The applications of metallic nanoclusters and nanoparticles in biological sensing have attracted special attention owing to their optical interaction based on fluorescence and surface plasmon resonance (SPR). In this work, we designed a fluorescent nanoprobe for the determination of L-cysteine (L-Cys) based on fluorescence resonance energy transfer (FRET) from gold‑silver bimetallic nanoclusters (Au-Ag NCs) to gold nanorods (AuNRs). Firstly, the negatively charged Au-Ag NCs protected by bovine serum albumin (BSA) are directly adsorbed on the surface of the positively charged AuNRs through electrostatic interaction, and the FRET effect leads to distinct fluorescence quenching of Au-Ag NCs at 615nm.

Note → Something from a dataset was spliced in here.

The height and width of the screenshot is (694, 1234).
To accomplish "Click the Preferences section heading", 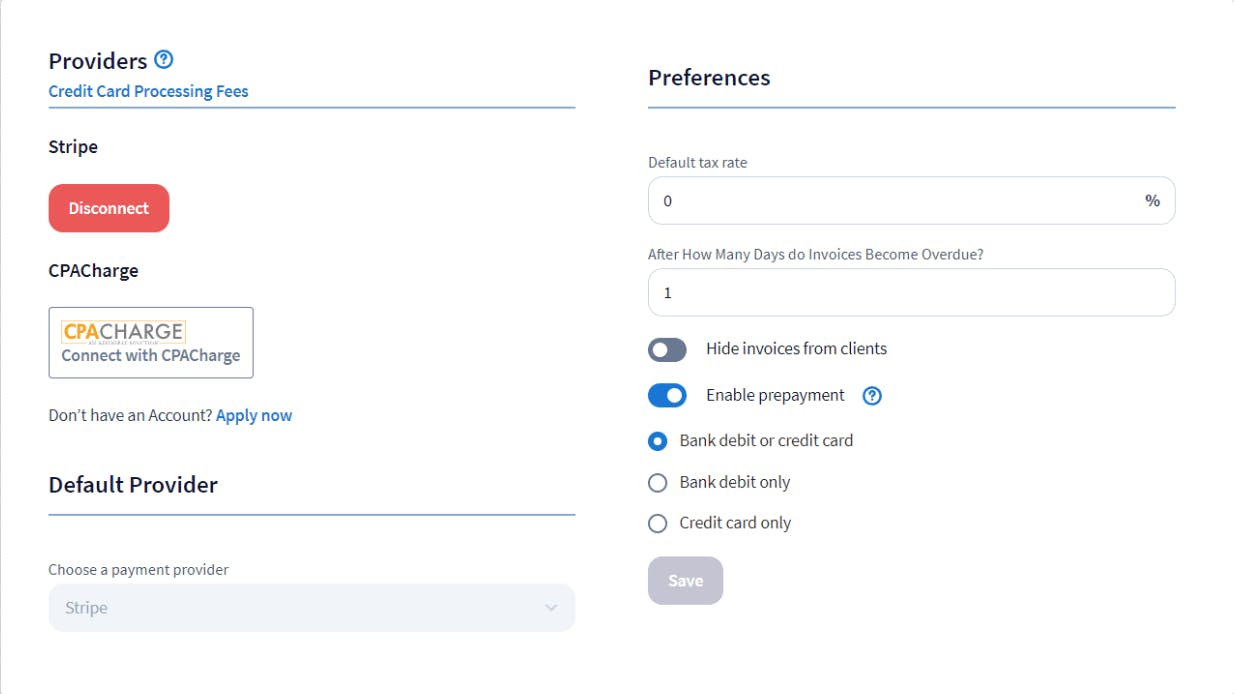I will pyautogui.click(x=709, y=77).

The SPR wavelength of AuNRs is dependent on the aspect ratio, so the SPR of AuNRs could be tuned to have a better spectral overlap with fluorescence of Au-Ag NCs, which enhances the fluorescence quenching effect. Because the SH group of L-Cys has an affinity with gold, the addition of L-Cys can result in the release of Au-Ag NCs from the surface of AuNRs via forming AuS bonds. Thus, the introduction of L-Cys could effectively restore the fluorescence emission of the AuNRs/Au-Ag NCs system because of the restraint of FRET effect. Under the optimized conditions, the fluorescence recovery of AuNRs/Au-Ag NCs probe exhibits a linear response to L-Cys concentration ranging from 5 to 100μM, and the corresponding theoretical detection limit (LOD) is 1.73μM. Meanwhile, this method displays excellent sensitivity and selectivity for L-Cys over other amino acids, and it has been successfully applied to detect L-Cys in real samples.